[Opening Extracted data section]
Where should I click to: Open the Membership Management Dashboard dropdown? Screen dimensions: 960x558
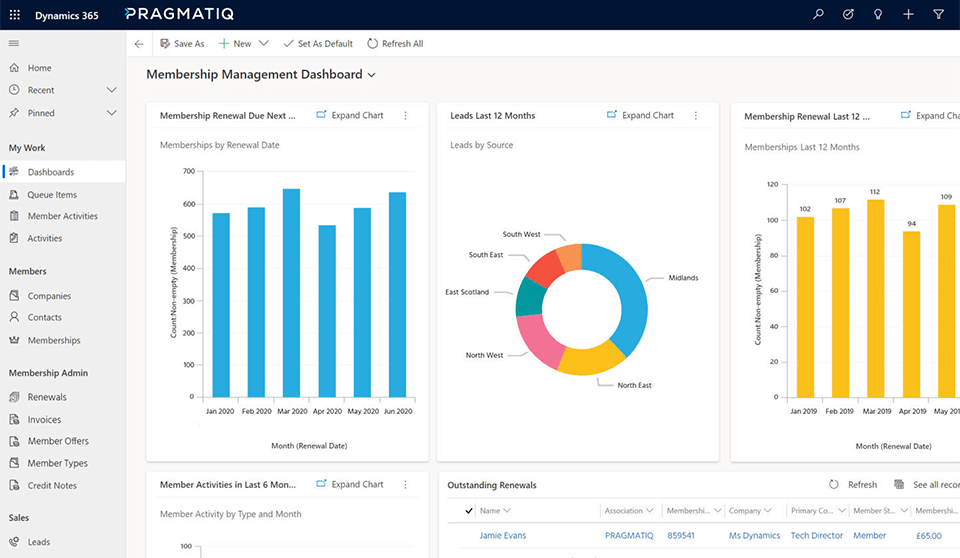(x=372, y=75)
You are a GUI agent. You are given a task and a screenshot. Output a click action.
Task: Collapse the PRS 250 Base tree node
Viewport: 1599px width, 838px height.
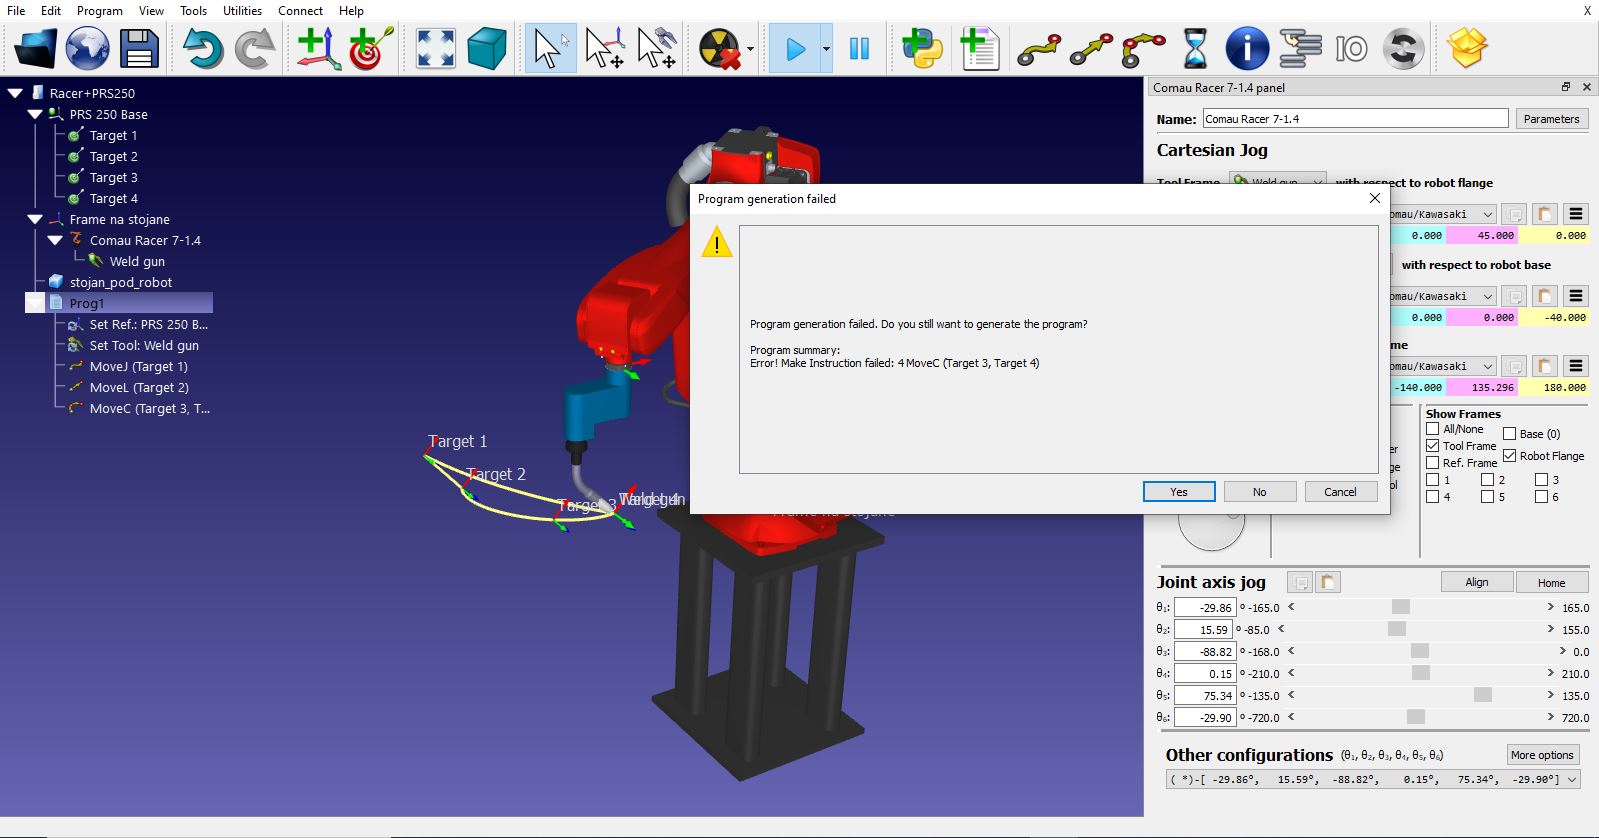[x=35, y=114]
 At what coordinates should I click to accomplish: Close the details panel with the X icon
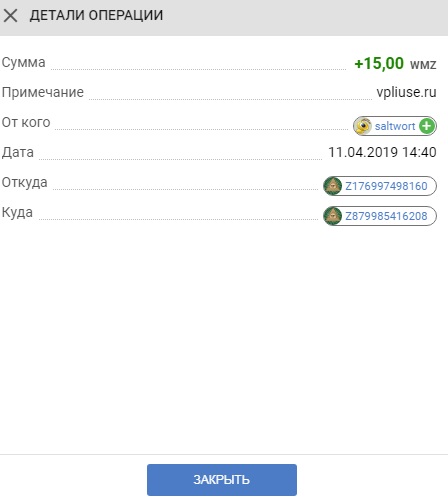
[Closing Extracted data section]
[Opening Extracted data section]
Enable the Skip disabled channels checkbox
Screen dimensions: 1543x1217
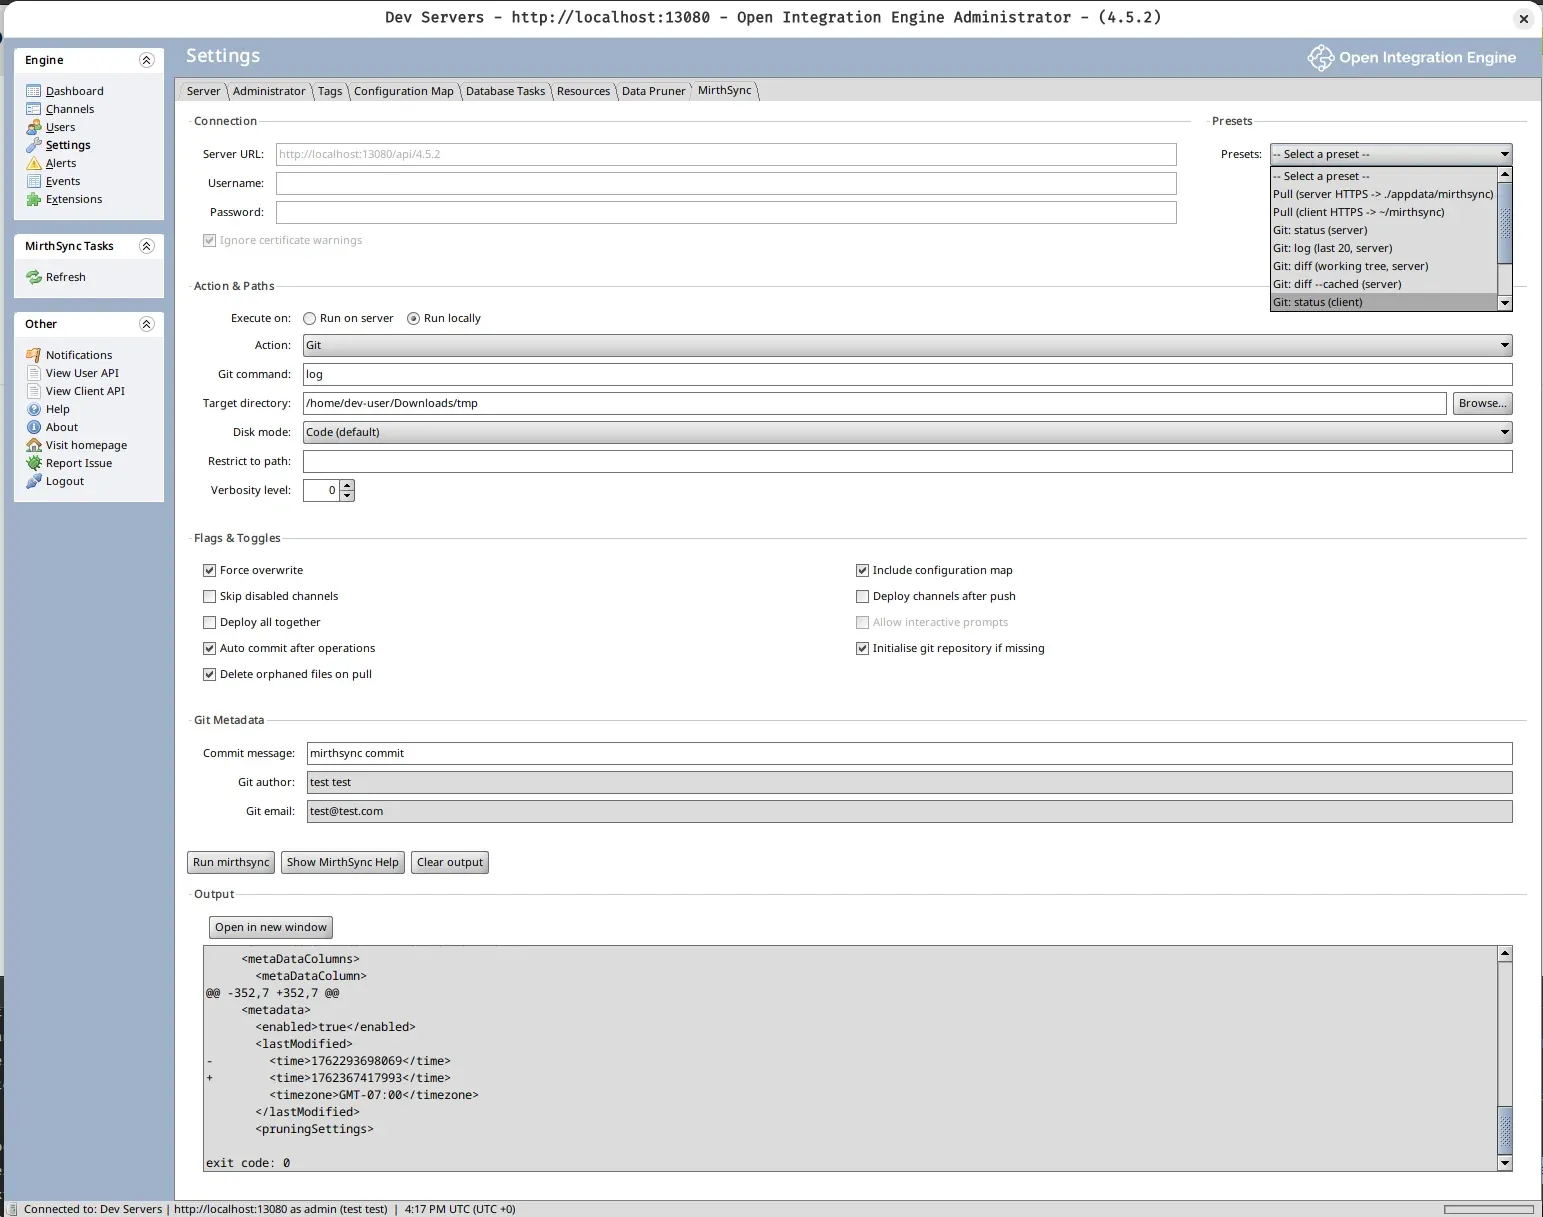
[Closing Extracted data section]
[Opening Extracted data section]
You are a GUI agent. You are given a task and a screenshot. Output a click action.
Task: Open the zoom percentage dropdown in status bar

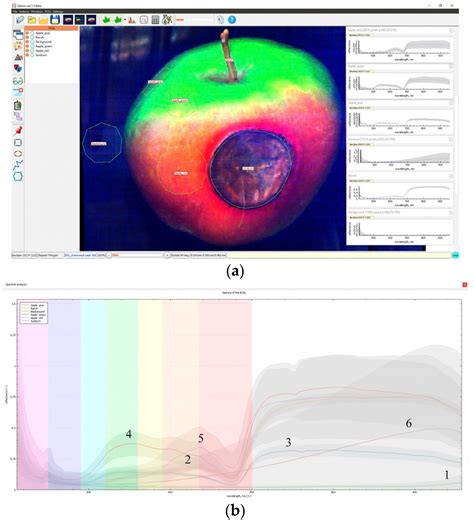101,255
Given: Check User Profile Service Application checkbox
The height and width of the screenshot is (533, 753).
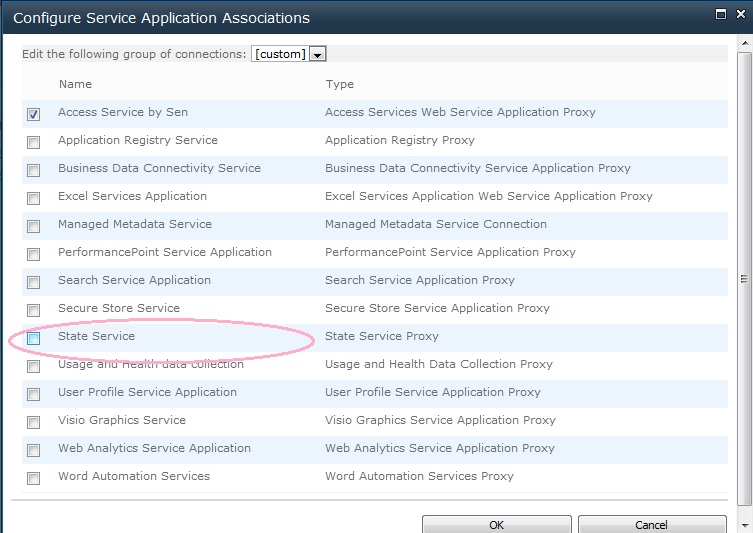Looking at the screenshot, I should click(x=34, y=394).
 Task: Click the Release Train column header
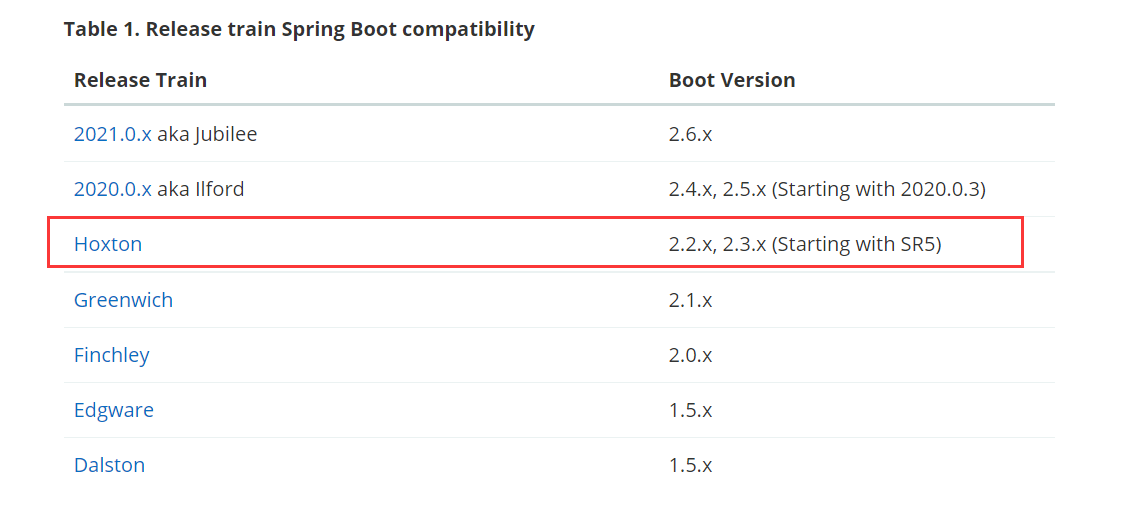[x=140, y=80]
[Closing Extracted data section]
Problem details
Copy each line of the listing that includes "checkbox".

Exercise result
Enable the Skip disabled channels checkbox
Given: Check User Profile Service Application checkbox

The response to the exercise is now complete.